> _Required work_:
1. In the blog post about Nate and Brenda, rewrite the paragraph that begins "So the gay interracial relationship" as a short list that keeps its main facts.
2. From the blog post about Nate and Brenda, set down word for word the part that opens with the words "An interesting thing" and closes with "than a year.".
3. According to the blog post about Nate and Brenda, what did Nate do to a bird this season?

> _Reading passage_:
So the gay interracial relationship is ONE measure by which I assess actual persons I know. The other has to do with Nate, who is Hot, but for the last couple seasons Really Really Annoying. Obviously, the character with which I most identify is Brenda, because she is brunette and smart and Neurotic, but you can tell how most of her neuroses are reasonable, in their own way. She meditates, she's trying to get herself a career. And she decided to settle down and to take a gamble on Nate, just as I, after my "wild" (okay, semi-wild) early twenties, decided to risk settling down with a set-in-his-ways former Bad Boy.

An interesting thing for me this season is to note JUST HOW MAD I get at Nate, when he doesn't settle down a BIT into marriage because MARRIAGE IS HARD BUT YOU ARE SUPPOSED TO BE WILLING TO WORK ON IT, and because I too just got married and I want marriages to WORK. Also, he beat a bird to DEATH this season which I really didn't like. But what's really weird is how Nate's behavior (all season he's been giving cow eyes to Maggie, which has really gotten on my last nerve and made me go from liking her to wishing she'd leave, doesn't she have a job or something?) has made me testy with my OWN husband, as if the fictional character, Nate, just PROVES that men can't be trusted. I caught myself announcing in ALL CAPS after one recent episode viewing that HUSBANDS CAN'T BE TRUSTED, and thinking evil thoughts about my husband's friendship with an old ex who he hasn't seen in more than a year.

> _Data excerpts_:
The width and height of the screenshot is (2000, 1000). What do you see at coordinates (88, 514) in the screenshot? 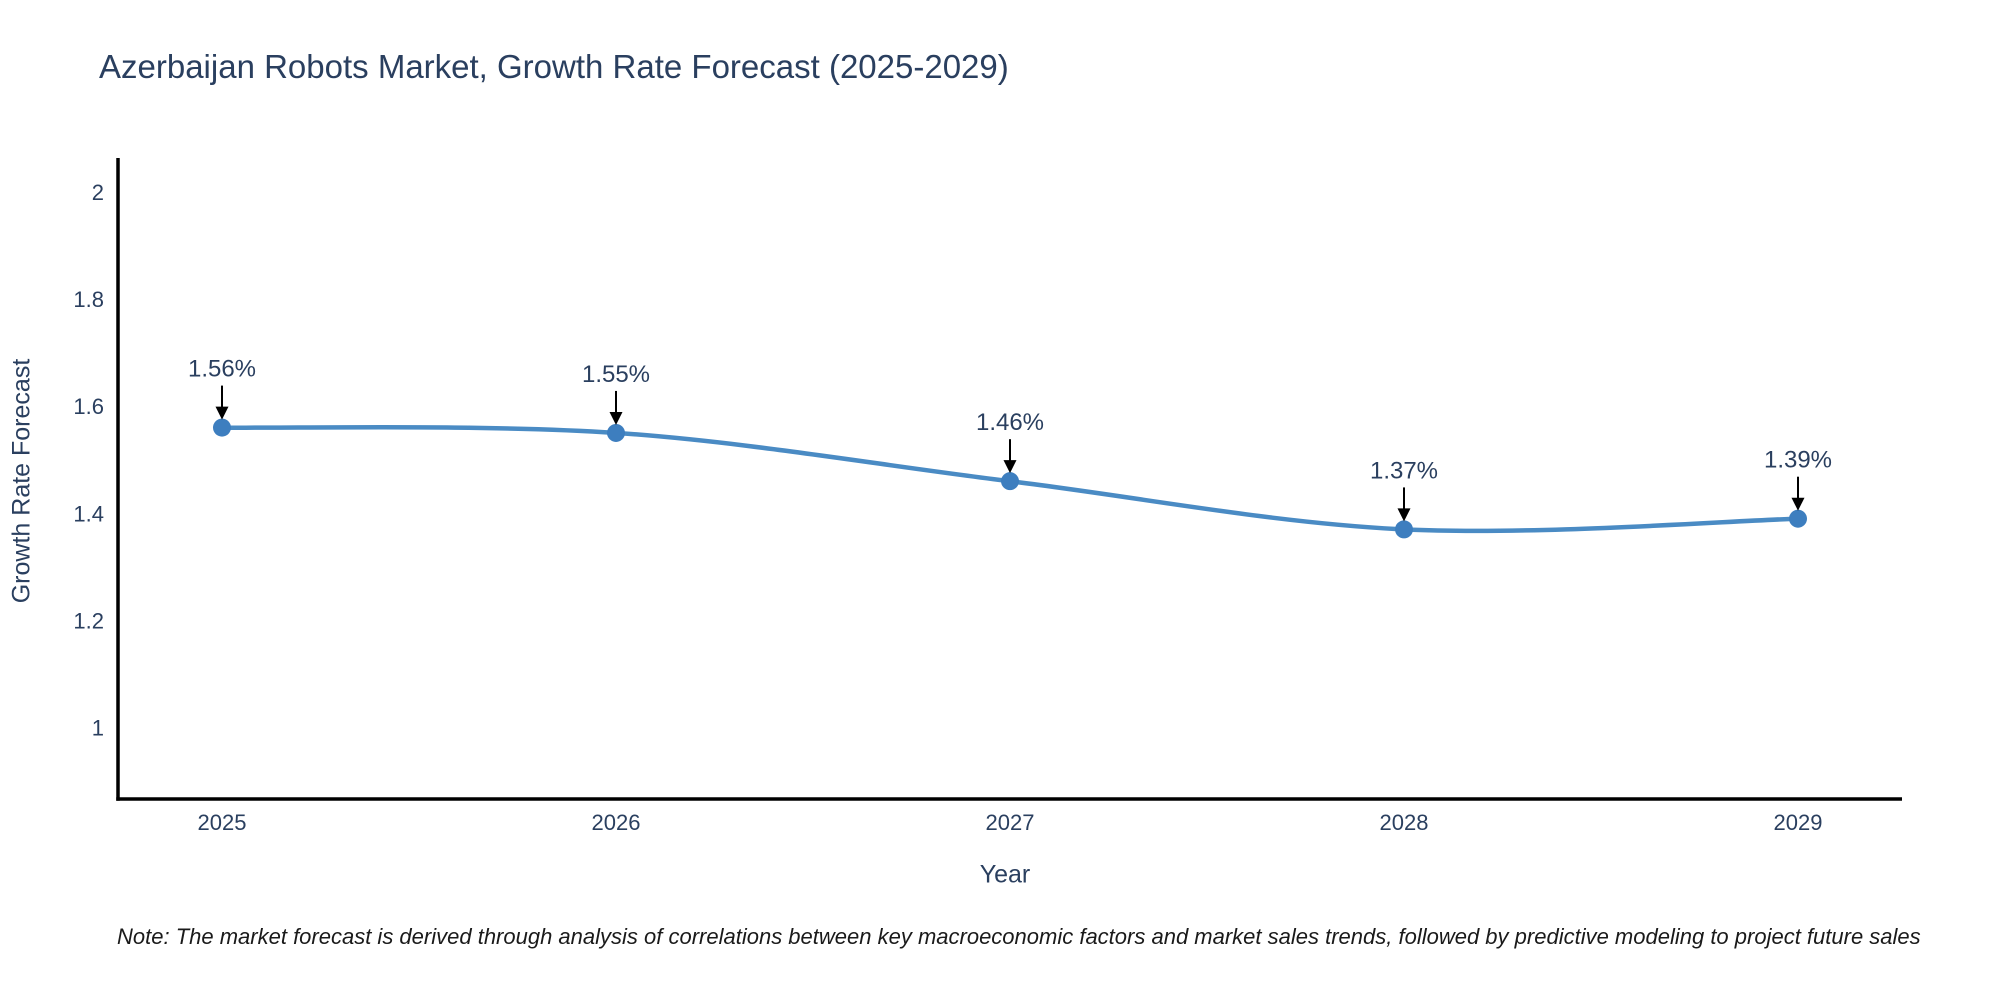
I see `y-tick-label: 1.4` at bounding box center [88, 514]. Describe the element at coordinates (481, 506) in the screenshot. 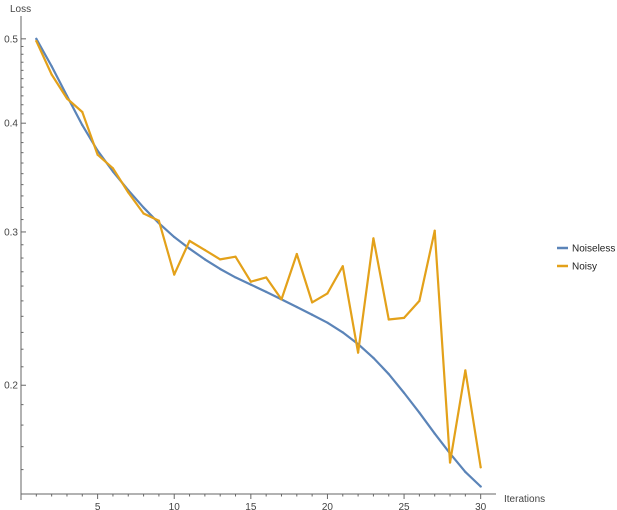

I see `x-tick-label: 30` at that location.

* * *

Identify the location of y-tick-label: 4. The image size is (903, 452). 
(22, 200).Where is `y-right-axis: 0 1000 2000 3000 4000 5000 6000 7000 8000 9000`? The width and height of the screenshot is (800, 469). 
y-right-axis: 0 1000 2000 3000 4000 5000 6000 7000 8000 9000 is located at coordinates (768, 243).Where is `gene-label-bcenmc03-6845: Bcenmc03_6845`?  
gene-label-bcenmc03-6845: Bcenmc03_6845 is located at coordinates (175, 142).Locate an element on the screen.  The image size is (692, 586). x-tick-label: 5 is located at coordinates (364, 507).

--

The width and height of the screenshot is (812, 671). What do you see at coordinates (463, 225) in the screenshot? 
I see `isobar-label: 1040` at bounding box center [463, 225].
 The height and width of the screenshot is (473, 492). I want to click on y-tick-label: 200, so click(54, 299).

> _Solutions below_:
1.
- The gay interracial relationship is one measure the writer uses to judge real people they know.
- The other measure involves Nate, who is hot but has been very annoying for the last couple of seasons.
- The writer identifies most with Brenda, who is brunette, smart and neurotic, though most of her neuroses are reasonable in their own way.
- Brenda meditates, is trying to build a career, and decided to settle down and take a gamble on Nate.
- In the same way, after semi-wild early twenties, the writer chose to risk settling down with a set-in-his-ways former bad boy.

2.
An interesting thing for me this season is to note JUST HOW MAD I get at Nate, when he doesn't settle down a BIT into marriage because MARRIAGE IS HARD BUT YOU ARE SUPPOSED TO BE WILLING TO WORK ON IT, and because I too just got married and I want marriages to WORK. Also, he beat a bird to DEATH this season which I really didn't like. But what's really weird is how Nate's behavior (all season he's been giving cow eyes to Maggie, which has really gotten on my last nerve and made me go from liking her to wishing she'd leave, doesn't she have a job or something?) has made me testy with my OWN husband, as if the fictional character, Nate, just PROVES that men can't be trusted. I caught myself announcing in ALL CAPS after one recent episode viewing that HUSBANDS CAN'T BE TRUSTED, and thinking evil thoughts about my husband's friendship with an old ex who he hasn't seen in more than a year.

3. He beat a bird to death.